The decision not to charge the Minneapolis police officer who fatally shot Amir Locke during a botched no-knock raid in February came as little surprise to legal observers, many of whom said the law leaves members of the public at risk.
“If they had taken this to trial, this probably would have been dismissed out of hand,” said Mitchell Hamline School of Law professor T. Anansi Wilson. “The problem here is the law and that we trust police more than citizens.”
When police feel in mortal danger or at risk of great bodily harm, they can use deadly force, Wilson said. A private citizen who feels similarly threatened must retreat and use deadly force only as a last resort.
“Police have a license to engage,” Wilson said.
Legal experts interviewed for this story agreed the decision was the right one under the current law, and they expressed sympathy for Locke. But some questioned the need for a no-knock warrant and urged changes to the law, suggesting the officers should have done more research to determine who might be in that apartment.

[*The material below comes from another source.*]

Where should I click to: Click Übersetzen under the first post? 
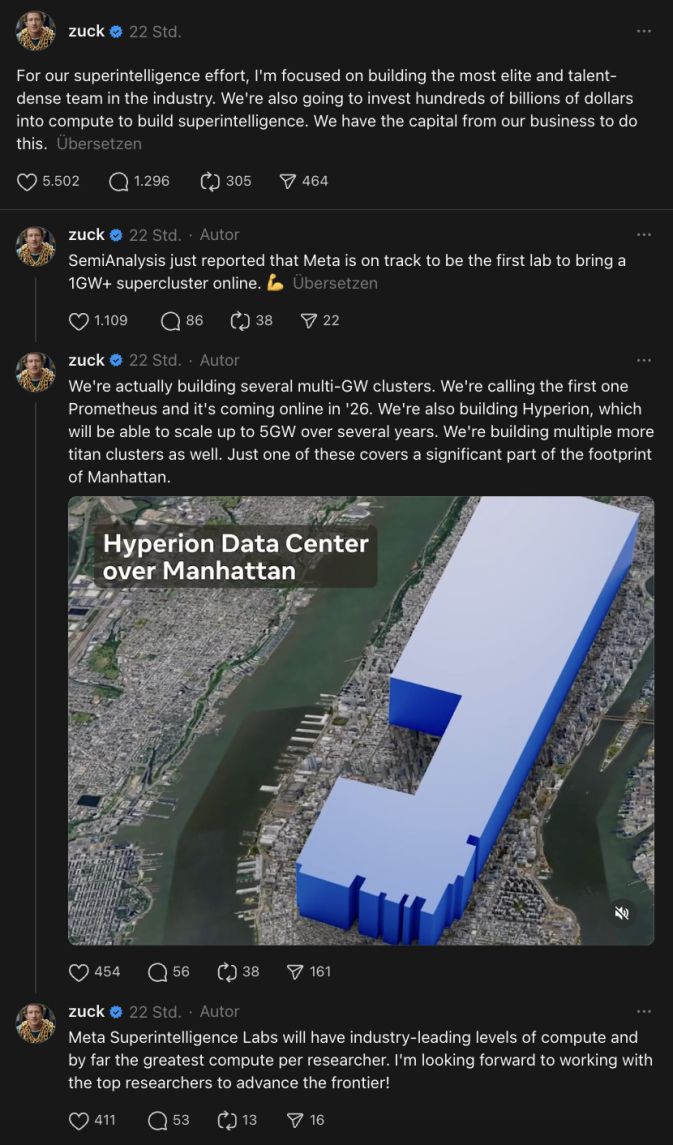pos(99,144)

Locke was sleeping on the living room couch at his cousin’s downtown Minneapolis apartment just before 7 a.m. Feb. 2 when police SWAT teams used a key from the building manager to enter the unit. They shouted, “Police, search warrant!” with guns drawn, according to body camera footage.
The 22-year-old, covered with a blanket, was startled and grabbed his nearby gun, for which he had a license and concealed-carry permit. Prosecutors said he pointed it toward officer Mark Hanneman, who told investigators that he feared for his life and that of his teammates. He fired multiple times, killing Locke.
When prosecutors decided whether to file charges, the law allowed them to take only Hanneman’s position into consideration, not the totality of circumstances experienced by Locke, Wilson said.
“You have nine people coming into your house. They’re screaming competing things at you. They’ve woken you up; you’re in a stupor, you’re going to reach for a defensive weapon,” the professor said.
But it didn’t matter that Locke was scared or even that the warrant had faulty information, Wilson said: “We’re only allowed to take position of police into consideration.”
Imran Ali, a former defense attorney and assistant Washington County attorney now in private practice and working in law enforcement training, said that while the situation was tragic, officers are allowed to use reasonable force. He pointed out that the warrant was being served in a murder investigation where body armor-piercing ammunition had been used.
Locke’s “firearm was brandished within seconds, and the officer acted in a split-second based on training. One second later, this situation could have unfolded differently,” Ali said.
Former Ramsey County Attorney Susan Gaertner agreed with the decision not to charge Hanneman.
“The fact that there was a gun raised and pointed in the direction of the officer seems like the very definition of the threat of bodily harm, so the officer’s reaction was not criminal,” she said. “Every tragedy is not a crime.”
Gaertner said she saw progress in how the decision was announced by Attorney General Keith Ellison and Hennepin County Attorney Mike Freeman. They explained their reasoning in writing and took questions at a news conference.
“A lengthy press release outlining the facts and law just didn’t happen five, 10 years ago,” she said.
A few years ago, a charging decision would have been made after a grand jury met behind closed doors with prosecutors to hear evidence. The jury would have decided whether to charge and the public would not have any idea what went into the decision, Gaertner said.
“So important changes have happened,” she said.
Law changes urged
However, others said more needs to be done.
Christy Lopez, a Georgetown University Law Center professor who has led numerous investigations into policing across the country, said she wasn’t surprised by the decision.
“To me, it is a reflection of how some aspects of policing can be unnecessarily harmful and yet entirely legal,” she said. “We need to change the law.”
Wilson argued for changes in the laws that govern when police can use deadly force.
“I don’t think you should be able to just kill or shoot someone because you feel afraid.”
Ayesha Bell-Hardaway, associate professor and co-director of the Social Justice Institute at Case Western Reserve University School of Law in Cleveland, said no-knock warrants have “exceeded any useful purpose.”
“Assertions that ‘Amir Locke’s life mattered’ and other similar statements, for too many other Black people killed by police violence, will not do,” she said. Ending no-knock warrants will “be one essential step toward ensuring that our laws and practices actually value the sanctity of human life and the sanctuary of homes.”
A similar warrant was used when police in Louisville, Ky., killed Breonna Taylor in her bed during a botched raid in 2020. Ellison is encouraging a ban on such warrants, and Mayor Jacob Frey said Tuesday that Minneapolis police would no longer use them.
Wilson said police should be held to higher standards in obtaining warrants and be more diligent about verifying information before forcefully entering homes.
“It seems to me if you’re going to break into someone’s house with nine people and guns blazing, you should at least check the lease and the surveillance,” Wilson said. “It seems like common sense to me, particularly if you believe a murderer is in there.”
He pointed out that everyone, including those named in search warrants, has the presumption of innocence and the constitutional right to be secure in their homes.
“This isn’t just about Amir Locke, this is about that broader community,” Wilson said. “I think the founding fathers would be truly aghast at this.”